-- Exercise material follows --

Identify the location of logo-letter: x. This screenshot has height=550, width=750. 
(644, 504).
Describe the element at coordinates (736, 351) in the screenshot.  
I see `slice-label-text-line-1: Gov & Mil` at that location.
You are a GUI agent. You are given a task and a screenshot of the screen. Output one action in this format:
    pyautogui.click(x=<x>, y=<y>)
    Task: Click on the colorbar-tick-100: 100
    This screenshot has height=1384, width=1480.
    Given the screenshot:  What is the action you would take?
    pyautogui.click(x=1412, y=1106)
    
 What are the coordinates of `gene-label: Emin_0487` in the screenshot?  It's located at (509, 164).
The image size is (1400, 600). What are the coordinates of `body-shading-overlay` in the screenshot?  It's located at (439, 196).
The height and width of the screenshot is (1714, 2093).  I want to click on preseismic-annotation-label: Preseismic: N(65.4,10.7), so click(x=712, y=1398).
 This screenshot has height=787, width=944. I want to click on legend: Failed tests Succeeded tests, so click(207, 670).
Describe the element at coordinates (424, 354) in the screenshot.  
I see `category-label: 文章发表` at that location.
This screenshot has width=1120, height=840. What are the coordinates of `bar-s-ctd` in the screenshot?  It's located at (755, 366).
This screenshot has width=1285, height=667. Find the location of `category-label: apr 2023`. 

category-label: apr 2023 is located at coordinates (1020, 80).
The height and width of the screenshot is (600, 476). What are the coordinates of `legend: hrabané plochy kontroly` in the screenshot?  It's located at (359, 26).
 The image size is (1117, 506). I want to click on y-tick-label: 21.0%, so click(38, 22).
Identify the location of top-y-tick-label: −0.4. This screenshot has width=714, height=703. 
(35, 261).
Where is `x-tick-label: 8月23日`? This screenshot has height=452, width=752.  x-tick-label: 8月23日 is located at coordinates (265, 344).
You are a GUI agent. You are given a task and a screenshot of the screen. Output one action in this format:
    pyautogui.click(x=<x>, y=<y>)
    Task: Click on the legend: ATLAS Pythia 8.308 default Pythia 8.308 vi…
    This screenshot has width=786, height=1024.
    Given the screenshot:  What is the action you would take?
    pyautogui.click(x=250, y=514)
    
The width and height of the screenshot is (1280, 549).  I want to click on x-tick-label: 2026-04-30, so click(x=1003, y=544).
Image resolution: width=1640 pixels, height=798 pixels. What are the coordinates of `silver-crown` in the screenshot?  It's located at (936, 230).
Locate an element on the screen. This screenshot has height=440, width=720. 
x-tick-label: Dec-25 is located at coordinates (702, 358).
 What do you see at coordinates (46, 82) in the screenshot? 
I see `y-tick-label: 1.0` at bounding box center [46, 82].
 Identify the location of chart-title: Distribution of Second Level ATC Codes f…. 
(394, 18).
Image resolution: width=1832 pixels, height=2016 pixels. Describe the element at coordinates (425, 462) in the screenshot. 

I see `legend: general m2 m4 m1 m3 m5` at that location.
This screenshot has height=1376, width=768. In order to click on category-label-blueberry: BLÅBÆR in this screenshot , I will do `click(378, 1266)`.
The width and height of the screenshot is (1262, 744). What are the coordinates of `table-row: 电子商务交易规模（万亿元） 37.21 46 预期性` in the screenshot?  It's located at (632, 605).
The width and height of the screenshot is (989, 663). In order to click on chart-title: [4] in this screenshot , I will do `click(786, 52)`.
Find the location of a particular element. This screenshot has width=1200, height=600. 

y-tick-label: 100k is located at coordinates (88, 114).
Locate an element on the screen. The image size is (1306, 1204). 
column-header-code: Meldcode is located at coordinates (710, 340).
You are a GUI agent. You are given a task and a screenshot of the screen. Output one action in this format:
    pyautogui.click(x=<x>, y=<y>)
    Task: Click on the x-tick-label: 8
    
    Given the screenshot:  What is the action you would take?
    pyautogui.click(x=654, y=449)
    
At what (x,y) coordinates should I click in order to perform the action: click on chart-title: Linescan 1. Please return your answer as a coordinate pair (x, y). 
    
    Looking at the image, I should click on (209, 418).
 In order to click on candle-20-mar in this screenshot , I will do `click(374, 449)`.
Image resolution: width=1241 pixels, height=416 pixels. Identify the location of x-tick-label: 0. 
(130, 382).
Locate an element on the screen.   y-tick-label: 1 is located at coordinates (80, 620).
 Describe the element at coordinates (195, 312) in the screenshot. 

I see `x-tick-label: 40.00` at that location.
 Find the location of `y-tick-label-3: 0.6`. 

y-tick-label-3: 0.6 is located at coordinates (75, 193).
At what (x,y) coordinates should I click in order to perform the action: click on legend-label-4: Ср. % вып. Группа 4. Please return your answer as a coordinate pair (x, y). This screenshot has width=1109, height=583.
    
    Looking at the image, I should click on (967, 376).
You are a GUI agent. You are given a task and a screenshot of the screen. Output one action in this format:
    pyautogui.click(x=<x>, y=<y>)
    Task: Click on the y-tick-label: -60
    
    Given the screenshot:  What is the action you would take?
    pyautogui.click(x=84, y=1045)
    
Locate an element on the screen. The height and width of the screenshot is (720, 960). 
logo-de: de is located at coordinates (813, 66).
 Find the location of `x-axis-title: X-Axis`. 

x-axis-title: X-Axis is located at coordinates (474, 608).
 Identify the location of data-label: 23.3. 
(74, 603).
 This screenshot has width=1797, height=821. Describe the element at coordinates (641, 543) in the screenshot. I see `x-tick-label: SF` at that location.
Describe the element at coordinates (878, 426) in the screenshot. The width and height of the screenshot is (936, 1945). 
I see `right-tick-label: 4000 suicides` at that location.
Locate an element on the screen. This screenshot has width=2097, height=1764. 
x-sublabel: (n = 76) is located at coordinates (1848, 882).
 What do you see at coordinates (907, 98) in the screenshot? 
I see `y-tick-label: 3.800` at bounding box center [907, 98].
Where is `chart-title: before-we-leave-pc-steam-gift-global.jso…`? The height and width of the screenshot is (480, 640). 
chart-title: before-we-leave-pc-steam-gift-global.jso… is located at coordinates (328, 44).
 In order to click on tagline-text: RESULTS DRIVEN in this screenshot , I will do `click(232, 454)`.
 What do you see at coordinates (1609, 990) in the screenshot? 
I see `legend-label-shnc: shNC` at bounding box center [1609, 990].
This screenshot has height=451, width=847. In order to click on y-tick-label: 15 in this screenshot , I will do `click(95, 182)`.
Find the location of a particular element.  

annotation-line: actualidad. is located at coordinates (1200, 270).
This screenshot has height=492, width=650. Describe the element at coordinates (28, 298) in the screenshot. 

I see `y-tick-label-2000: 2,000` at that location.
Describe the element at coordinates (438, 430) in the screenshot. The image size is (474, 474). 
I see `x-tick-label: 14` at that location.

-- Exercise material concluded --

Please recast the part of the records that opens with the line containing "Image resolution: width=1640" and closes with the line containing "x-tick-label: Dec-25 is" as a numbered list, leaving out any blank lines.

## Solution to the problem
1. Image resolution: width=1640 pixels, height=798 pixels. What are the coordinates of `silver-crown` in the screenshot?  It's located at (936, 230).
2. Locate an element on the screen. This screenshot has height=440, width=720. 
3. x-tick-label: Dec-25 is located at coordinates (702, 358).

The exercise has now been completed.